University of Michigan
Florida State University
Published in 'Psychological Science', 13, 172-175, 2002
This study tested the broaden-and-build theory of positive emotions, which suggests that the effects of positive emotions should accumulate and compound. According to Fredrickson, the broadened attention and cognition triggered by earlier experiences of positive emotion should facilitate coping with adversity, and this improved coping should in turn predict future experiences of positive emotion. As this cycle continues, people build their psychological resilience and enhance their emotional well-being.
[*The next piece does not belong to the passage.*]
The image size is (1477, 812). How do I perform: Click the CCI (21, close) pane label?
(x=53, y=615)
To test the theory, the researchers asked 138 undergraduate students (54% female; average age: 20) to complete the ?Positive and Negative Affect Schedule? (PANAS) and the 'Coping Responses Inventory' (CRI) on two different occasions 5 weeks apart. It was expected that positive affect at the onset of the experiment would predict changes in broad-minded coping over the 5-week period. In other words, the more positive affect individuals initially reported, the more they would experience improvements in coping over time. The researchers also expected that negative affect would not predict changes in broad-minded coping.
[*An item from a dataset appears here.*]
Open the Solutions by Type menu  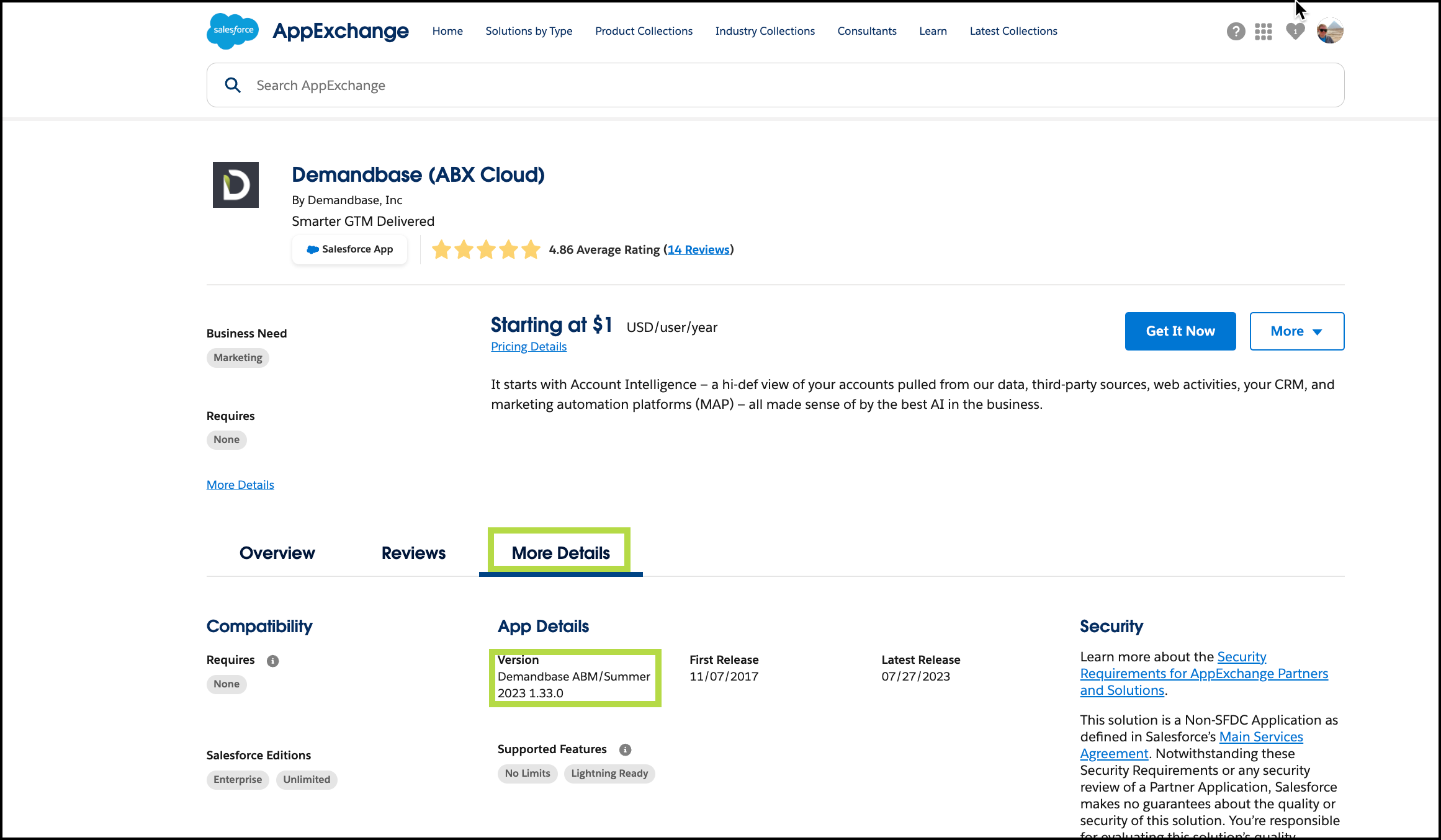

Furthermore, it was expected that coping would predict changes in positive affect by the end of the 5-week period, that is, the better individuals coped initially, the more positive affect would increase over that period of time. It was also expected that coping would not be associated with reductions in negative affect.
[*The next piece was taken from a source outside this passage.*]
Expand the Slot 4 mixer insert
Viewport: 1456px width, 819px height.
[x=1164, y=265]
The results of this study supported the above hypotheses and demonstrated that positive emotions, through their effects on broadened thinking, predict future increases in positive emotions and therefore trigger upward spirals toward emotional well-being. This process also helps the individual to build coping skills for dealing with future adversities. The researchers concluded that this upward spiral can, over time, build psychological resources and optimise people's lives.